Quan Sturdivant

No. 52
- Position: Linebacker

Personal information
- Born: December 5, 1988 (age 37) Oakboro, North Carolina, U.S.
- Listed height: 6 ft 1 in (1.85 m)
- Listed weight: 241 lb (109 kg)

Career information
- High school: West Stanly (Oakboro, North Carolina)
- College: North Carolina
- NFL draft: 2011: 6th round, 171st overall pick

Career history
- Arizona Cardinals (2011)*; Sacramento Mountain Lions (2012); Kansas City Chiefs (2012)*; Washington Redskins (2013)*;
- * Offseason and/or practice squad member only

Awards and highlights
- First-team All-ACC (2009); First-team Freshman All-ACC (2007);
- Stats at Pro Football Reference

= Quan Sturdivant =

American football player (born 1988)

Quantavius Sturdivant (born December 5, 1988) is an American former professional football linebacker. He played as a middle linebacker for the University of North Carolina Tar Heels. He was considered one of the top linebackers in the Atlantic Coast Conference (ACC). Sturdivant was selected in the sixth round of the 2011 NFL draft by the Arizona Cardinals at pick number 171.

==Early life==
Sturdivant was born on December 5, 1988, in Oakboro, North Carolina, U.S. to Marcella Sturdivant. His father is Terry Watkins of Norwood, N.C. He attended West Stanly High School, where he played mostly as a quarterback, but also as a safety. As a senior in 2006, he completed 99 out of 179 pass attempts for 1,794 yards and 21 touchdowns, and made 111 rushing attempts for 745 yards. He also recorded 12 tackles, two broken-up passes, and one interception. He was a three-time all-conference and two-time all-state player, and was named the conference's 2006 offensive player of the year. In 2006, he was named a Charlotte Observer high school player of the week for recording 305 yards, four touchdowns, and 11 tackles in a game. Recruiting analyst Tom Lemming named Sturdivant to his All-Southeast Team. He participated in the 2006 Shrine Bowl as a quarterback. He received scholarship offers from Duke, Florida, NC State, North Carolina, and South Carolina. Sturdivant originally committed to Florida, but a week later reversed course and committed to North Carolina.

==College career==
As a true freshman for the Tar Heels in 2007, Sturdivant saw action in all 12 games as a linebacker including five starts. He also played a role on special teams. Sturdivant also recorded 47 tackles, including 1.5 for loss, one quarterback sack, one interception, and one blocked punt. In 2008, Sturdivant played in all 13 games and recorded 122 tackles including 87 solo, two sacks, one forced fumble, and two interceptions for 89 yards and a touchdown. Sports Illustrated named him an honorable mention All-American. For the 2009 season, Sturdivant was moved from weakside to middle linebacker, in order to replace Mark Paschal who graduated. He was moved back to the weakside, however, to recapture his success from the previous year. Scout.com included him among its 120 Players You Need to Know feature series, and said of him, "In just two seasons ... he has developed into one of the top young linebackers in the ACC."

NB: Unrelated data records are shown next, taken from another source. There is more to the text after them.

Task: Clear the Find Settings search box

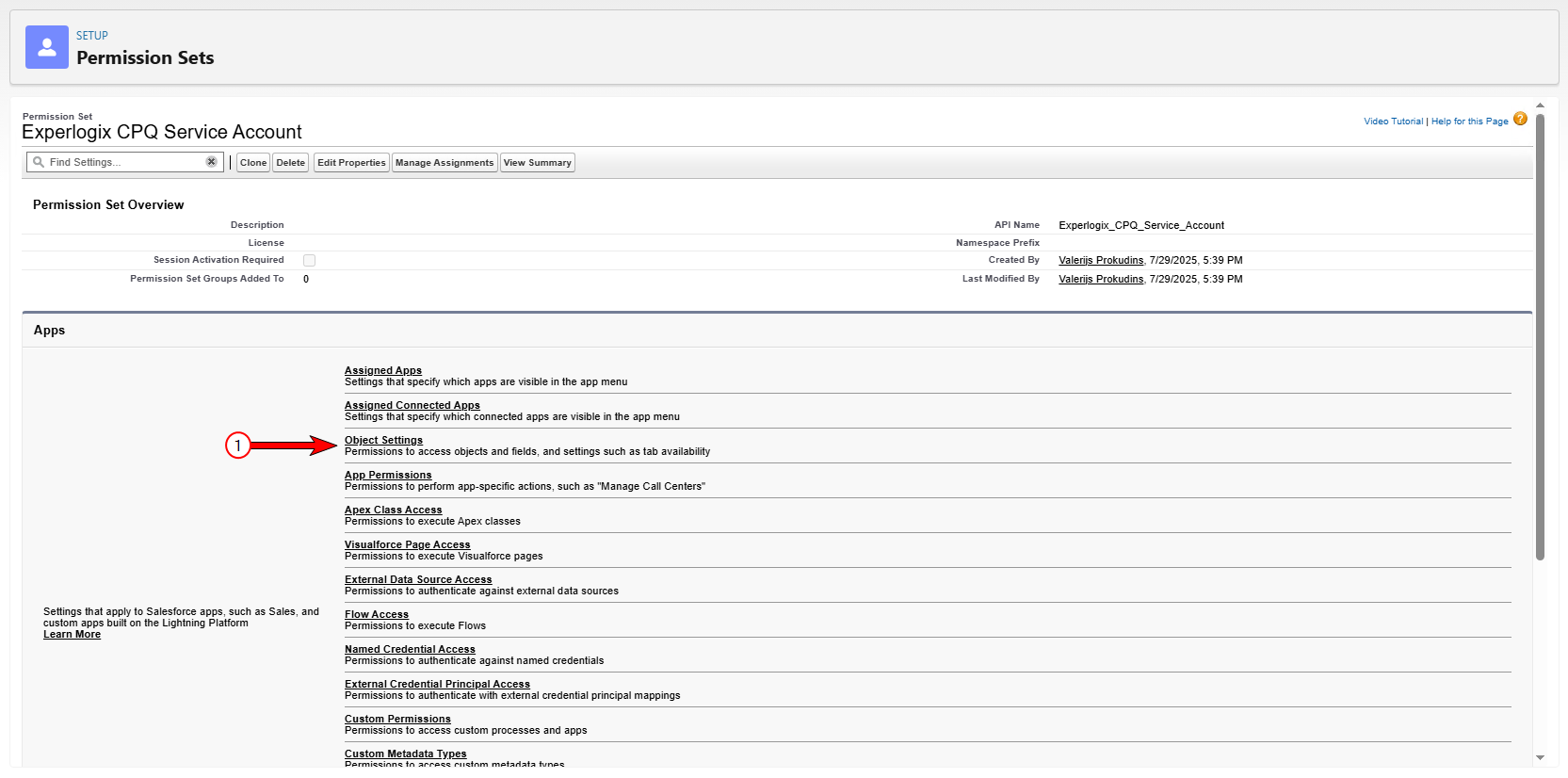Action: coord(212,162)
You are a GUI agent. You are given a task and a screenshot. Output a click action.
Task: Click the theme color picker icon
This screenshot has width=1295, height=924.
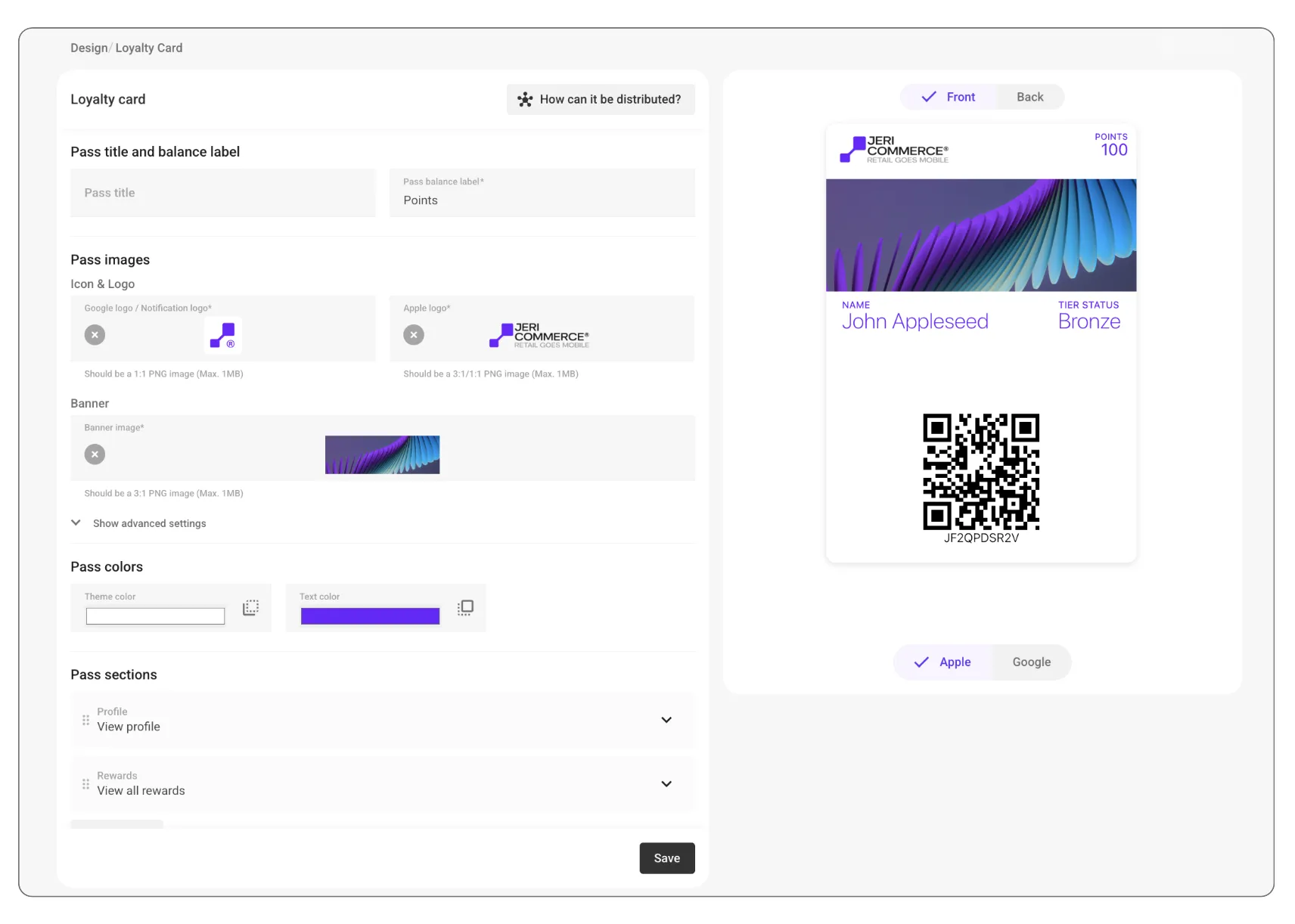click(250, 608)
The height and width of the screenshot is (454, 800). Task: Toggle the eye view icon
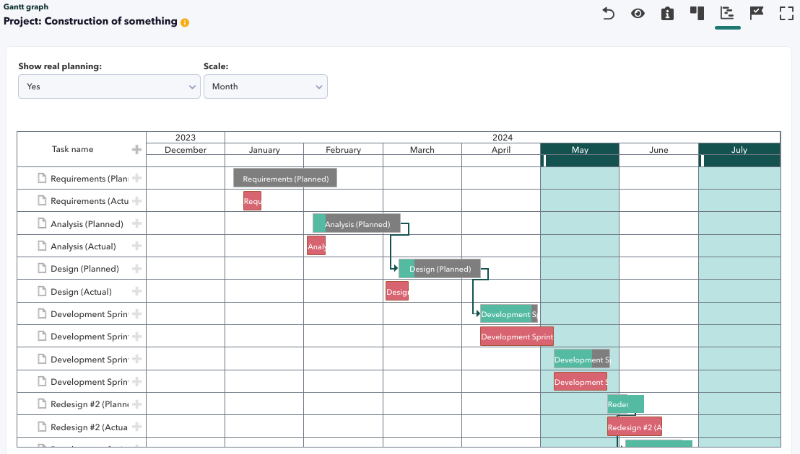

On July 10, 2010, Sturdivant was cited for simple possession of marijuana during a traffic stop.

During the 2010 season, Sturdivant played in the first three games and amassed 27 tackles before suffering a hamstring injury at Rutgers, which forced him to miss several games.

==Professional career==

Pre-draft measurables
| Height | Weight | Arm length | Hand span | Wingspan | 40-yard dash | 10-yard split | 20-yard split | 20-yard shuttle | Three-cone drill | Vertical jump | Broad jump | Bench press |
| 6 ft 1 in (1.85 m) | 241 lb (109 kg) | 32+1⁄2 in (0.83 m) | 10 in (0.25 m) | 6 ft 3+3⁄8 in (1.91 m) | 4.75 s | 1.69 s | 2.77 s | 4.47 s | 7.29 s | 34.0 in (0.86 m) | 9 ft 7 in (2.92 m) | 21 reps |
All values from NFL Combine/Pro Day

===Arizona Cardinals===
Sturdivant was drafted with the 171st pick in the 2011 NFL draft by the Arizona Cardinals. Sturdivant was cut by the Cardinals before the 2012 NFL season began.

===Sacramento Mountain Lions===
He signed by the UFL's Sacramento Mountain Lions.

===Kansas City Chiefs===
On November 29, 2012, he was signed to the practice squad of the Kansas City Chiefs.

===Washington Redskins===
On August 15, 2013, he was signed by the Washington Redskins. On August 26, 2013, he was waived by the Redskins.